-- Assigned task --
Would you please restate every record exactly as written?

(Dataset entries)
• • • •

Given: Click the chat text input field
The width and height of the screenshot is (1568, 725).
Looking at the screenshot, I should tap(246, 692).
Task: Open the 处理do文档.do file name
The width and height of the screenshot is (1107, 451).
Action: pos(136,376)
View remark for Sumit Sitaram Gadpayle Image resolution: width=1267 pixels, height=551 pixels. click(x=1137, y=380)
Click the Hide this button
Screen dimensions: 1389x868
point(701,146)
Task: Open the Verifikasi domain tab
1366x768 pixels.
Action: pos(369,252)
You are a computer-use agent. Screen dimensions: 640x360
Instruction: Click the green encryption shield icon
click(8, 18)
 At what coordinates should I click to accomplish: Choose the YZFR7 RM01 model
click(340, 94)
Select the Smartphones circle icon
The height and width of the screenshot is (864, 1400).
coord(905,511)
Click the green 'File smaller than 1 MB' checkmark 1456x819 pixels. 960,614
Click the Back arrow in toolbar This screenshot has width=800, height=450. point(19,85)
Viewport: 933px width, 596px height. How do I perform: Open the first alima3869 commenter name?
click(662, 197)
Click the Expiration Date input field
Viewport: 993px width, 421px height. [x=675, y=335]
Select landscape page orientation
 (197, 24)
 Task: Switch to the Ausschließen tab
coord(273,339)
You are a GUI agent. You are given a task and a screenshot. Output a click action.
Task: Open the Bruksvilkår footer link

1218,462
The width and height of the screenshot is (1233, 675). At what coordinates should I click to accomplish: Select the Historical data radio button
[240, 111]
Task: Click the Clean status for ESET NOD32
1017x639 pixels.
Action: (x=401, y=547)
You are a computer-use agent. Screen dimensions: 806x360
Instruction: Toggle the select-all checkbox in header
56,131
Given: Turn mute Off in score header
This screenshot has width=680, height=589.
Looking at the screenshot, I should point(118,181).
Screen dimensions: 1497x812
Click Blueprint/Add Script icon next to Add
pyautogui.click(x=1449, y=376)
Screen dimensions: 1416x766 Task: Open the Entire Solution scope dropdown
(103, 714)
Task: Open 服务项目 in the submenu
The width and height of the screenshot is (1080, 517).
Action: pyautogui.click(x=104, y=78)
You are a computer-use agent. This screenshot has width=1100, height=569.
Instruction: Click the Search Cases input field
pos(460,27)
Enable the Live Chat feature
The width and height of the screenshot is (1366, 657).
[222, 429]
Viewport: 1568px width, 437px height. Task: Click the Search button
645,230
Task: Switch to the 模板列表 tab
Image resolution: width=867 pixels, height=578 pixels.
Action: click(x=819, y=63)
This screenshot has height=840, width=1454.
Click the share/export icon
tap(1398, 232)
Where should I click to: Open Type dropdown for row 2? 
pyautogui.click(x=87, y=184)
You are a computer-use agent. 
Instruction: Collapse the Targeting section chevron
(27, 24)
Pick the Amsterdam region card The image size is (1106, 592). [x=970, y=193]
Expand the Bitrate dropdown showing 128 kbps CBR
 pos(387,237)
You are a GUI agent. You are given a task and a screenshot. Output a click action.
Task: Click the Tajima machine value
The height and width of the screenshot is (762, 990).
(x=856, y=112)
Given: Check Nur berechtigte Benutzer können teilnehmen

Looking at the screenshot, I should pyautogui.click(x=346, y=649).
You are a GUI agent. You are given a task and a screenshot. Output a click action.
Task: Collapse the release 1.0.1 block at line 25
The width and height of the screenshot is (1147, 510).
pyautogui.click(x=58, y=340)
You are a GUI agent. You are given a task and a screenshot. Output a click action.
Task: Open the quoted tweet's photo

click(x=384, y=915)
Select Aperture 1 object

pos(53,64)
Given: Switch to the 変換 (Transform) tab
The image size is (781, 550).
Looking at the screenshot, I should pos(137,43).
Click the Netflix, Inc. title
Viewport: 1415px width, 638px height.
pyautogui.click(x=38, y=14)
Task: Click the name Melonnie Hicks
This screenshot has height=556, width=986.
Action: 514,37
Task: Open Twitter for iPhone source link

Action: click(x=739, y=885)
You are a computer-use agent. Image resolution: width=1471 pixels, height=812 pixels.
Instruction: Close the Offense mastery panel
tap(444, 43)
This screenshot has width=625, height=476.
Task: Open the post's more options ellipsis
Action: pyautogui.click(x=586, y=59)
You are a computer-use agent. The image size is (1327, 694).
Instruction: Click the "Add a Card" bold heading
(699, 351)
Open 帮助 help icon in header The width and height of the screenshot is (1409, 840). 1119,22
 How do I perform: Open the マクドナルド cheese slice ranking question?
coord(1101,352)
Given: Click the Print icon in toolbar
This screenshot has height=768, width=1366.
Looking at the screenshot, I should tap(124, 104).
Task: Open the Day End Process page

• • • •

-- Result for this exercise --
Given: Click the chat text input field
The width and height of the screenshot is (1568, 725).
Looking at the screenshot, I should tap(246, 692).
Task: Open the 处理do文档.do file name
The width and height of the screenshot is (1107, 451).
Action: pos(136,376)
View remark for Sumit Sitaram Gadpayle Image resolution: width=1267 pixels, height=551 pixels. click(x=1137, y=380)
Click the Hide this button
Screen dimensions: 1389x868
point(701,146)
Task: Open the Verifikasi domain tab
1366x768 pixels.
Action: pos(369,252)
You are a computer-use agent. Screen dimensions: 640x360
Instruction: Click the green encryption shield icon
click(8, 18)
 At what coordinates should I click to accomplish: Choose the YZFR7 RM01 model
click(340, 94)
Select the Smartphones circle icon
The height and width of the screenshot is (864, 1400).
coord(905,511)
Click the green 'File smaller than 1 MB' checkmark 1456x819 pixels. 960,614
Click the Back arrow in toolbar This screenshot has width=800, height=450. point(19,85)
Viewport: 933px width, 596px height. How do I perform: Open the first alima3869 commenter name?
click(662, 197)
Click the Expiration Date input field
Viewport: 993px width, 421px height. [x=675, y=335]
Select landscape page orientation
 (197, 24)
 Task: Switch to the Ausschließen tab
coord(273,339)
You are a GUI agent. You are given a task and a screenshot. Output a click action.
Task: Open the Bruksvilkår footer link

1218,462
The width and height of the screenshot is (1233, 675). At what coordinates should I click to accomplish: Select the Historical data radio button
[240, 111]
Task: Click the Clean status for ESET NOD32
1017x639 pixels.
Action: (x=401, y=547)
You are a computer-use agent. Screen dimensions: 806x360
Instruction: Toggle the select-all checkbox in header
56,131
Given: Turn mute Off in score header
This screenshot has width=680, height=589.
Looking at the screenshot, I should point(118,181).
Screen dimensions: 1497x812
Click Blueprint/Add Script icon next to Add
pyautogui.click(x=1449, y=376)
Screen dimensions: 1416x766 Task: Open the Entire Solution scope dropdown
(103, 714)
Task: Open 服务项目 in the submenu
The width and height of the screenshot is (1080, 517).
Action: pyautogui.click(x=104, y=78)
You are a computer-use agent. This screenshot has width=1100, height=569.
Instruction: Click the Search Cases input field
pos(460,27)
Enable the Live Chat feature
The width and height of the screenshot is (1366, 657).
[222, 429]
Viewport: 1568px width, 437px height. Task: Click the Search button
645,230
Task: Switch to the 模板列表 tab
Image resolution: width=867 pixels, height=578 pixels.
Action: click(x=819, y=63)
This screenshot has height=840, width=1454.
Click the share/export icon
tap(1398, 232)
Where should I click to: Open Type dropdown for row 2? 
pyautogui.click(x=87, y=184)
You are a computer-use agent. 
Instruction: Collapse the Targeting section chevron
(27, 24)
Pick the Amsterdam region card The image size is (1106, 592). [x=970, y=193]
Expand the Bitrate dropdown showing 128 kbps CBR
 pos(387,237)
You are a GUI agent. You are given a task and a screenshot. Output a click action.
Task: Click the Tajima machine value
The height and width of the screenshot is (762, 990).
(x=856, y=112)
Given: Check Nur berechtigte Benutzer können teilnehmen

Looking at the screenshot, I should pyautogui.click(x=346, y=649).
You are a GUI agent. You are given a task and a screenshot. Output a click action.
Task: Collapse the release 1.0.1 block at line 25
The width and height of the screenshot is (1147, 510).
pyautogui.click(x=58, y=340)
You are a GUI agent. You are given a task and a screenshot. Output a click action.
Task: Open the quoted tweet's photo

click(x=384, y=915)
Select Aperture 1 object

pos(53,64)
Given: Switch to the 変換 (Transform) tab
The image size is (781, 550).
Looking at the screenshot, I should pos(137,43).
Click the Netflix, Inc. title
Viewport: 1415px width, 638px height.
pyautogui.click(x=38, y=14)
Task: Click the name Melonnie Hicks
This screenshot has height=556, width=986.
Action: 514,37
Task: Open Twitter for iPhone source link

Action: click(x=739, y=885)
You are a computer-use agent. Image resolution: width=1471 pixels, height=812 pixels.
Instruction: Close the Offense mastery panel
tap(444, 43)
This screenshot has width=625, height=476.
Task: Open the post's more options ellipsis
Action: pyautogui.click(x=586, y=59)
You are a computer-use agent. The image size is (1327, 694).
Instruction: Click the "Add a Card" bold heading
(699, 351)
Open 帮助 help icon in header The width and height of the screenshot is (1409, 840). 1119,22
 How do I perform: Open the マクドナルド cheese slice ranking question?
coord(1101,352)
Given: Click the Print icon in toolbar
This screenshot has height=768, width=1366.
Looking at the screenshot, I should tap(124, 104).
Task: Open the Day End Process page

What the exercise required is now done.